A Girl Walks Home Alone At Night reminded me of a mashup of a sedate small town conceived by Frank Miller meets Nadja, another black and white film that filtered the vampire genre through an artsy fartsy eye. A Girl Walks Home Alone At Night has cool visual moments and motifs-the idea of dressing up like Dracula for a costume party and a vampire wearing a chador. The Breton striped shirt, the car drama and the interplay between the vampire and the young man felt like allusions to Breathless. I adore vampires, especially if the vampires are women and vigilantes avenging injustice inflicted on other women, but A Girl Walks Home Alone At Night felt too self-conscious. A Girl Walks Home Alone At Night felt choreographed first with the story as an afterthought. I need my atmosphere to have a narrative.

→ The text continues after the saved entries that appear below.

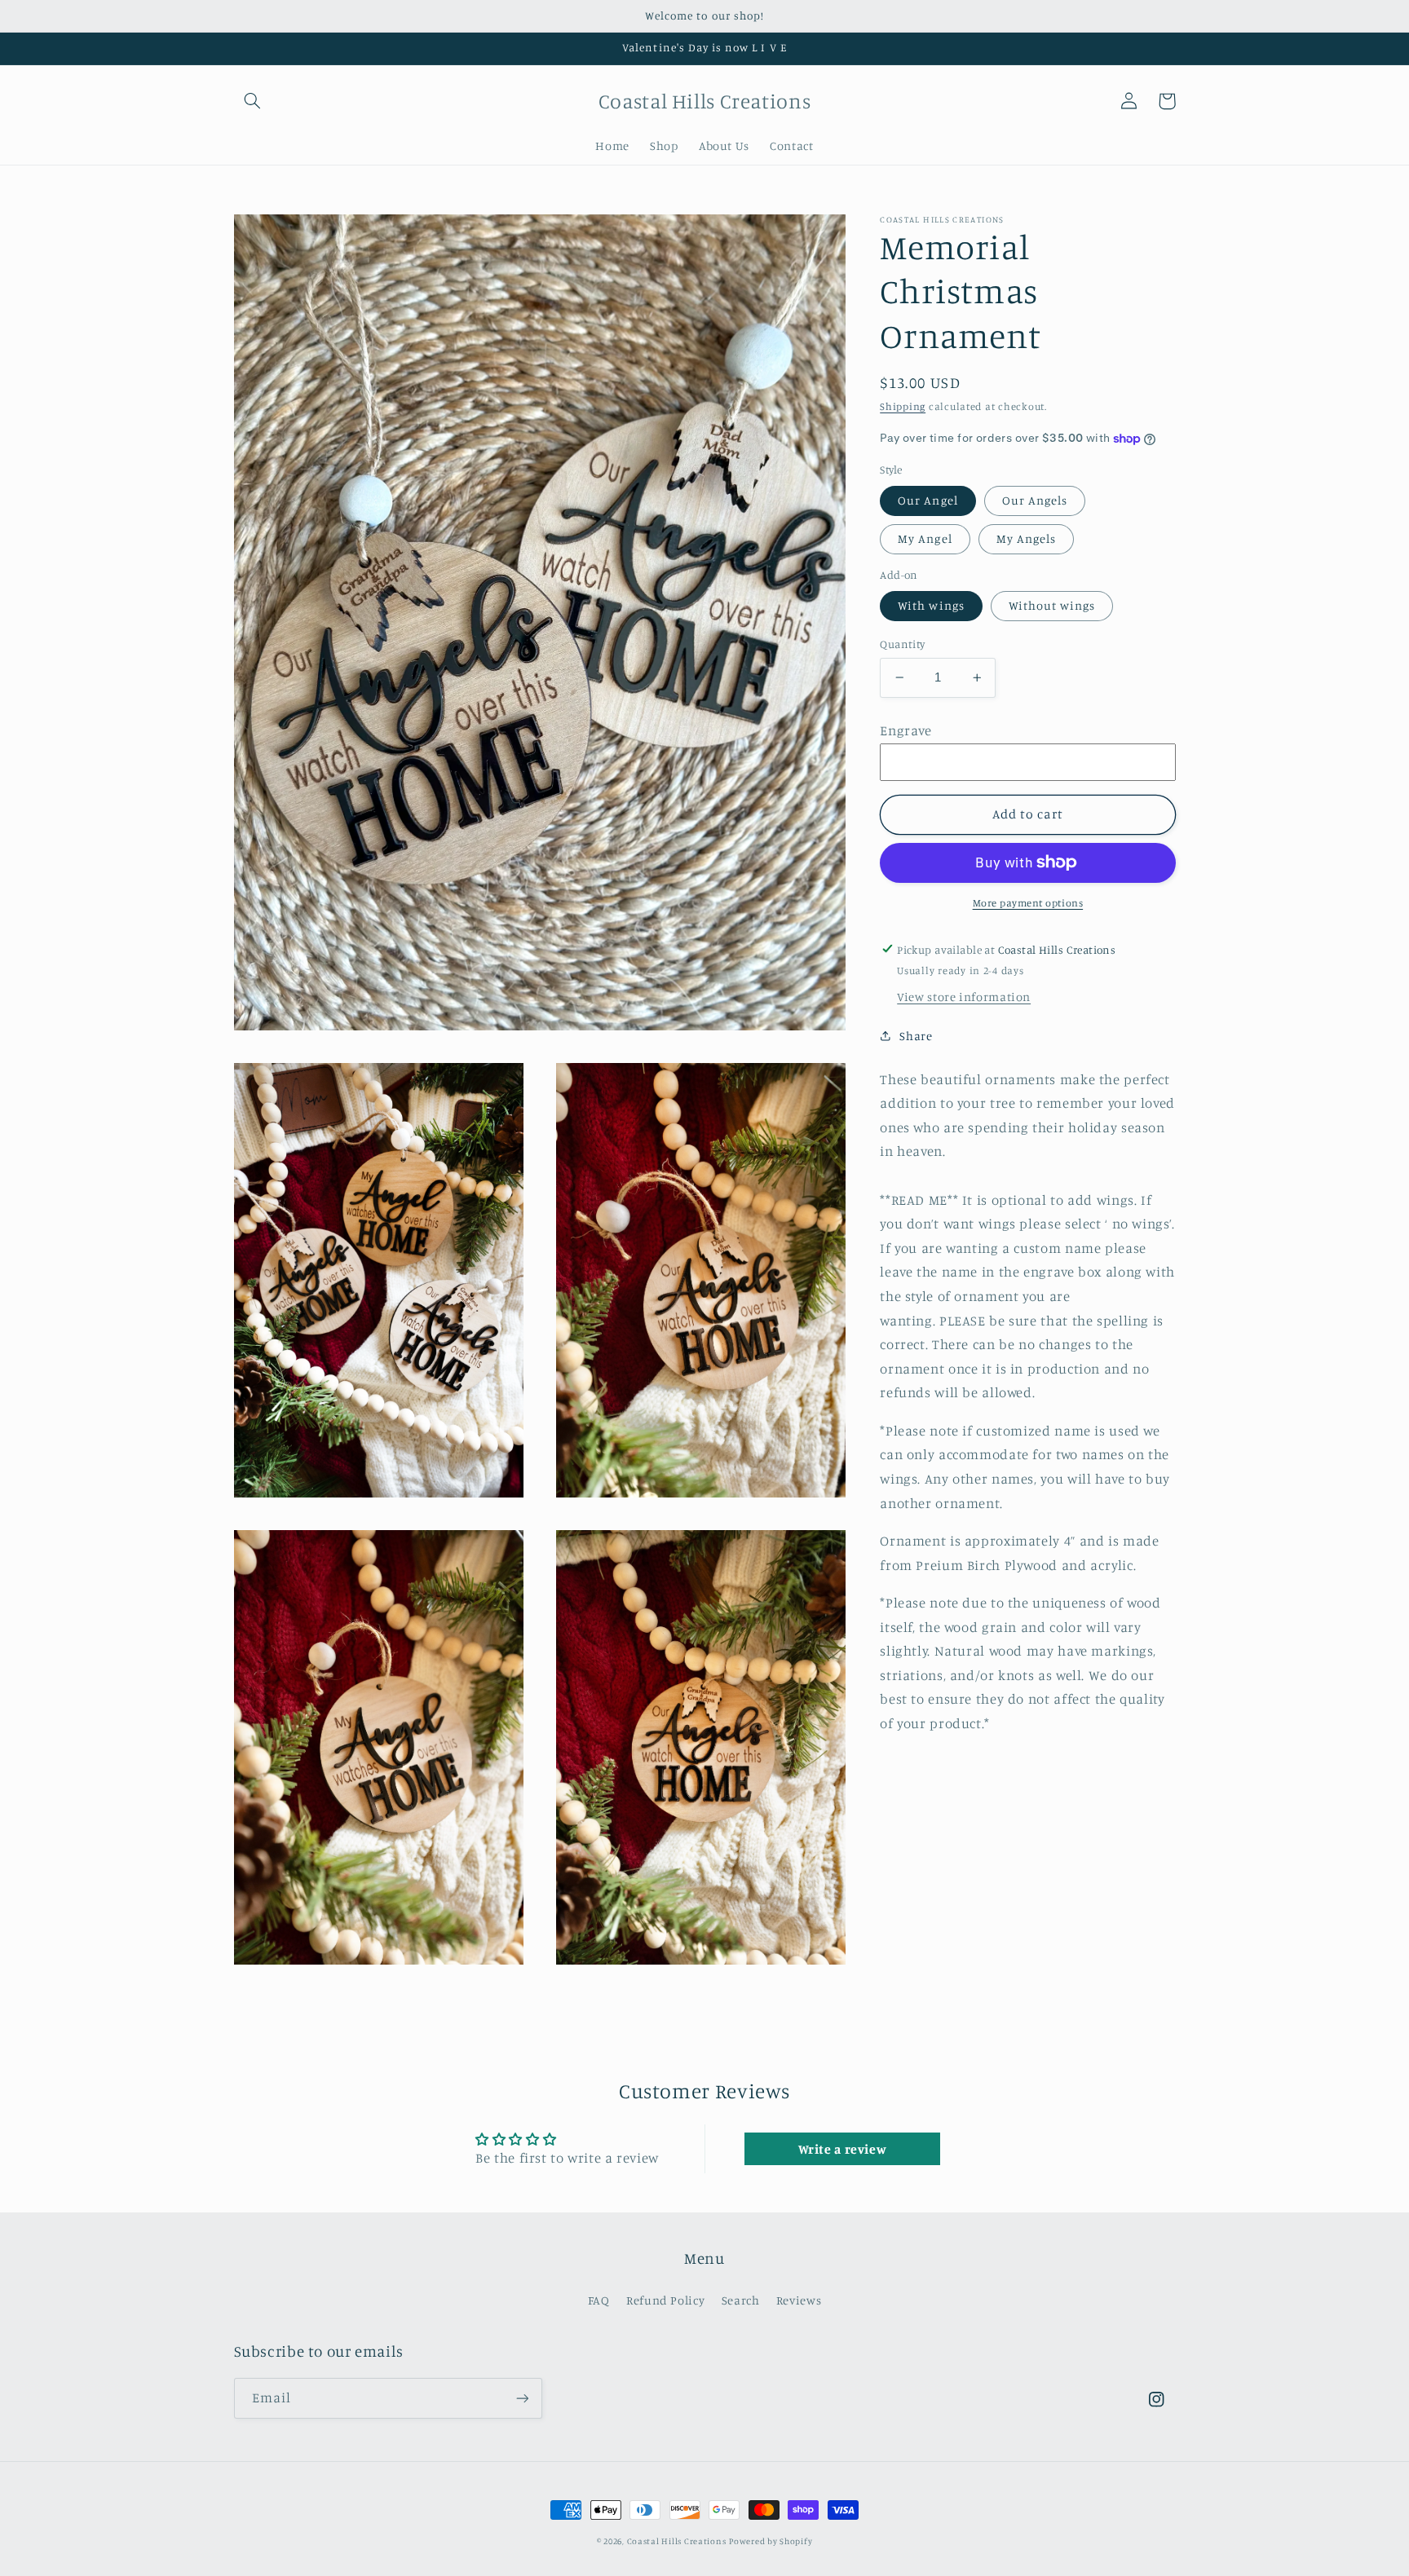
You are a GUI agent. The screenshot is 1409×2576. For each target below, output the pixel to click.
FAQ (599, 2300)
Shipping (902, 406)
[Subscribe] (522, 2398)
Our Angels (1035, 500)
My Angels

Fortunately A Girl Walks Home Alone At Night does not kill the cat. A Girl Walks Home Alone At Night has two great assets: Marshall Manesh whom most TV viewers know as Mr. Zamir in Will & Grace and Mozhan Marno whom US House of Cards’ fans may remember as a journalist. It is nice that both actors get meatier roles that go against type, but not enough to make me like A Girl Walks Home Alone At Night.
Maybe I am too much of a Philistine to enjoy A Girl Walks Home Alone At Night, but I felt nothing while watching the film, which has everything that I love in a movie: artsy fartsy visuals, vampires, vigilante women. Skip it unless you love art house films and subtitles with strong atmosphere and are short on story.